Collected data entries

= Beginning of Section =

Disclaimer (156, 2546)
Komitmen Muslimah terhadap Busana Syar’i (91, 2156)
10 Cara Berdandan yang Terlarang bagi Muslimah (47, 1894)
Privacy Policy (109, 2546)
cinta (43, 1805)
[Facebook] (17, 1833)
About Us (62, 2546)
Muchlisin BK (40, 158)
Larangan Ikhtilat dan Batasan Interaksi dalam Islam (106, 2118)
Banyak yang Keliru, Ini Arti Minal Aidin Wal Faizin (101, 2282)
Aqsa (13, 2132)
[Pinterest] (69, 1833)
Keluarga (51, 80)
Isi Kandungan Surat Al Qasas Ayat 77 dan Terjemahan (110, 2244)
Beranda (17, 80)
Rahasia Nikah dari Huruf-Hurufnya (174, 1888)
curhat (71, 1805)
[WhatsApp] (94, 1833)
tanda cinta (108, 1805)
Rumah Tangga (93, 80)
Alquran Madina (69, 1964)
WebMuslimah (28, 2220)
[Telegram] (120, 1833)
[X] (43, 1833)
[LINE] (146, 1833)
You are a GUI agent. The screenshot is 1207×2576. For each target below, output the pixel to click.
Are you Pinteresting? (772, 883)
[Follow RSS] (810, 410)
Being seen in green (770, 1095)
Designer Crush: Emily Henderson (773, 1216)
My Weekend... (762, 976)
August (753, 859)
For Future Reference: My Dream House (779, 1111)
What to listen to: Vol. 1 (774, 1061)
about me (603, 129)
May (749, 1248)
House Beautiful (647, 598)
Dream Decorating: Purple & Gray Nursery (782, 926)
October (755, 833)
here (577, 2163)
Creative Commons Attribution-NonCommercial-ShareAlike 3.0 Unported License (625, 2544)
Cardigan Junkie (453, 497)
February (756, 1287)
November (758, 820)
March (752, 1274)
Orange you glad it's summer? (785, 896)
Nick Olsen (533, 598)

= End of Section =

Requirement
Write out, word for word, the line containing "WebMuslimah (28, 2220)" and every line after it to the end of the data above.

Answer below
WebMuslimah (28, 2220)
[Telegram] (120, 1833)
[X] (43, 1833)
[LINE] (146, 1833)
You are a GUI agent. The screenshot is 1207×2576. For each target below, output the pixel to click.
Are you Pinteresting? (772, 883)
[Follow RSS] (810, 410)
Being seen in green (770, 1095)
Designer Crush: Emily Henderson (773, 1216)
My Weekend... (762, 976)
August (753, 859)
For Future Reference: My Dream House (779, 1111)
What to listen to: Vol. 1 (774, 1061)
about me (603, 129)
May (749, 1248)
House Beautiful (647, 598)
Dream Decorating: Purple & Gray Nursery (782, 926)
October (755, 833)
here (577, 2163)
Creative Commons Attribution-NonCommercial-ShareAlike 3.0 Unported License (625, 2544)
Cardigan Junkie (453, 497)
February (756, 1287)
November (758, 820)
March (752, 1274)
Orange you glad it's summer? (785, 896)
Nick Olsen (533, 598)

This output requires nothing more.